What will mountain bikes look like in 2028 or in coming future? Here’s our compilation from the educated guesses…
We are so lucky enough to ride many of the latest and (sometimes) greatest mountain bikes in the world. From all this experience, we’ve learned a thing or two about what works and what’s changed, so can make some educated guesses about where bikes are headed.
BikeRadar have extrapolated the current trends and, with a little creative license, have taken them to their logical conclusion. They’ve applied this perverse logic to every aspect of the bike to make a half-silly, half-serious prediction about what the ultimate bike of the future might look like.
The result is a hodgepodge of all the latest technologies and ideas that the MTB industry has cooked up. Best of all, it’s been realised for us in pixels by the very talented Daniel Gunnarsson — the man behind Local Bike Chop, which they featured recently.
The future of mountain bike geometry
Mountain bikes are getting longer. That’s not just the current fashion, it’s a trend which has been steadily advancing since the sport was invented. In our opinion, it’s the single most important reason modern bikes are easier, faster and safer to ride than those of a few years ago.

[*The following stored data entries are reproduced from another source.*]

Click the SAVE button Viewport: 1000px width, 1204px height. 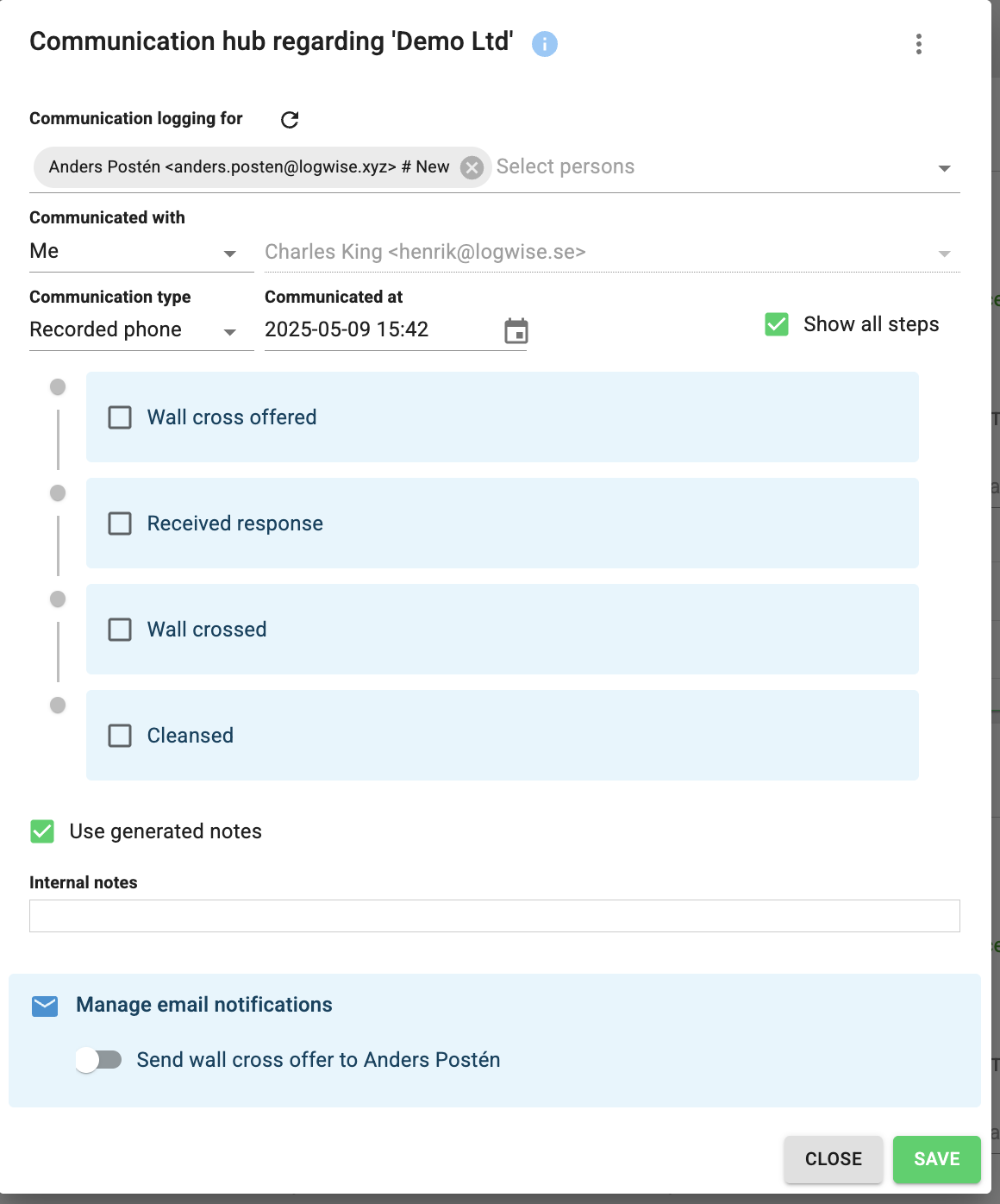click(937, 1159)
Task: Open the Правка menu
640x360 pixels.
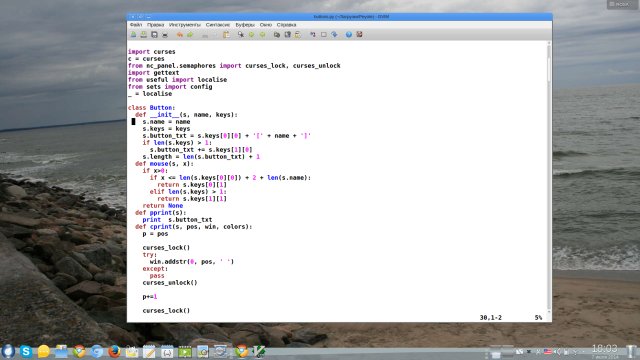Action: [156, 25]
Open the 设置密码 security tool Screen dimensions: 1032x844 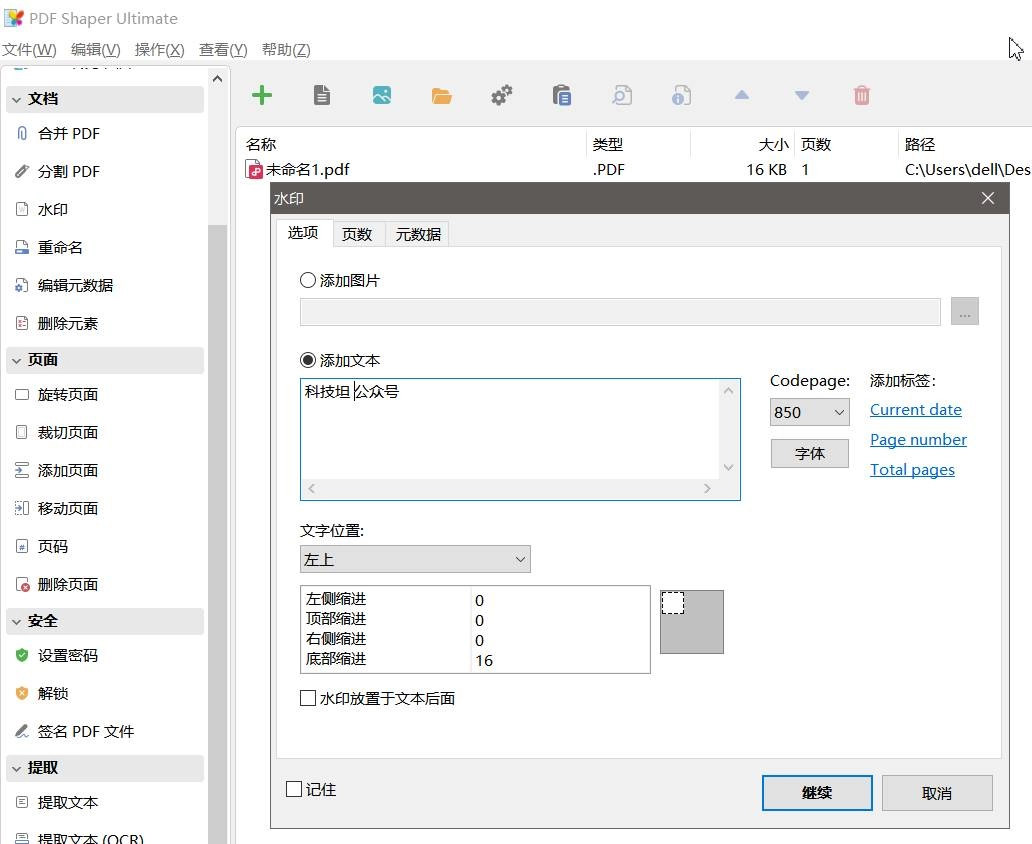pyautogui.click(x=68, y=656)
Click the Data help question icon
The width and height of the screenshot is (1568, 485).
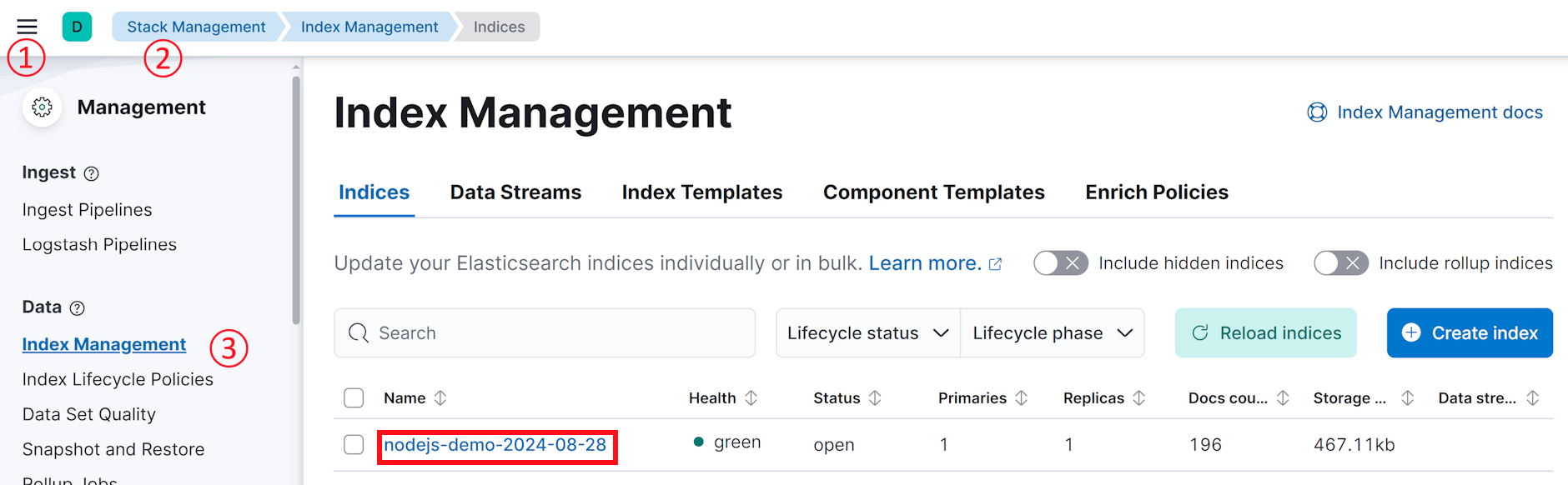pyautogui.click(x=78, y=308)
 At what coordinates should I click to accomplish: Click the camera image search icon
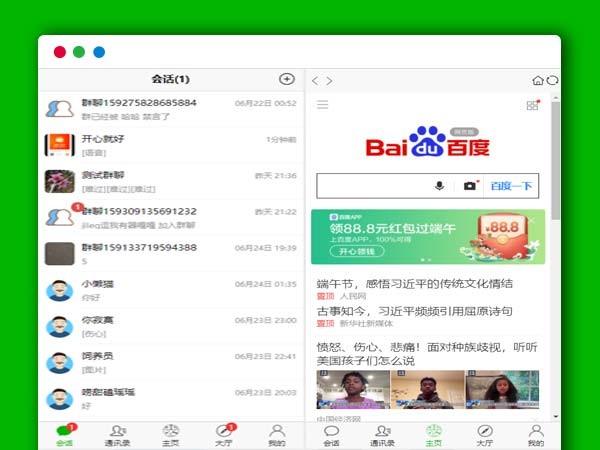click(x=469, y=186)
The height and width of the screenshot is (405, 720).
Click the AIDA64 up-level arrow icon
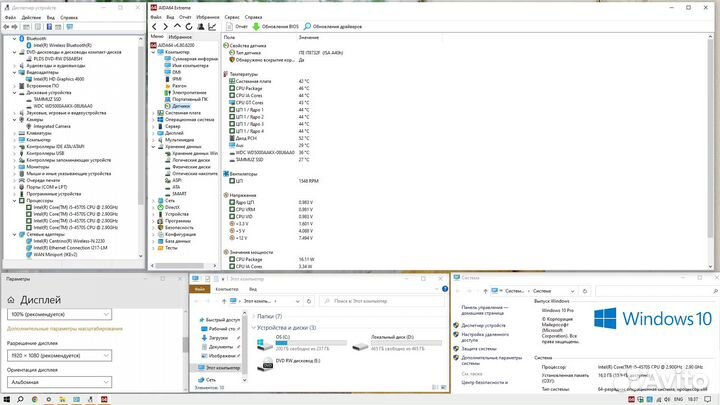tap(177, 27)
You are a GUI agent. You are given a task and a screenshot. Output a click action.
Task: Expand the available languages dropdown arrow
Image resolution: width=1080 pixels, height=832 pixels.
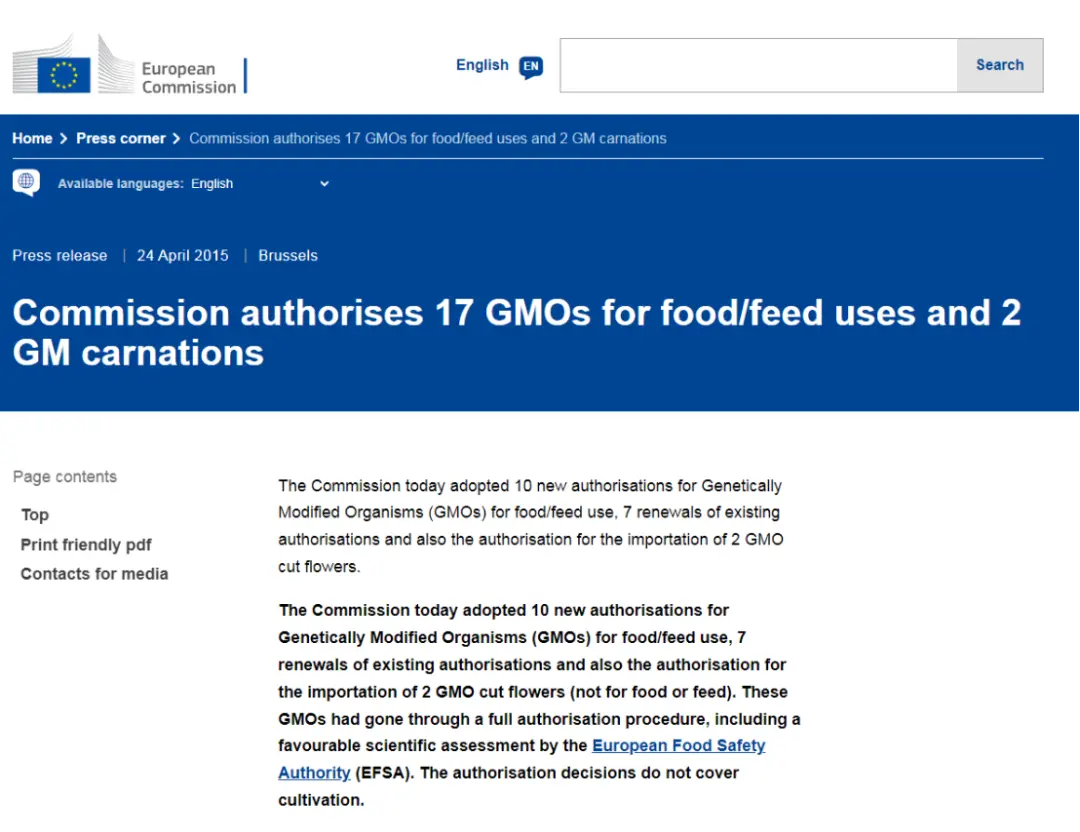tap(324, 184)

Outliers, such as Pole and Nicolai, have already taken this trend to its logical conclusion. We’re unlikely to see bikes much longer than their 1,300mm+ wheelbases, but Transition, with its ‘SBG’ geometry, and Specialized, with its Stumpjumper EVO, are already making long and slack the mainstream.
Prediction is that, the bikes will continue to get longer, and perhaps some bigger brands will approach Pole/Nicolai proportions. So that’s where our bike of the future gets its geometric inspiration.
What’s more, sizing will be better suited to riders of extreme heights, with chainstay lengths increasing with frame size (something which Norco pioneered), as well as reach and stack. Overall, bike geometry will be more proportionate to rider height.
The seat tube will be very short to minimise standover. The electronically-controlled dropper post will have up to 200mm of travel.
Finally, the bike of the future will have a seat angle of 80 degrees. While long and slack geometry isn’t for everyone, we’ve yet to find anyone who doesn’t like a steep seat angle on a full-suspension bike, nor a bike which doesn’t climb better with the saddle slammed forwards on the seatpost.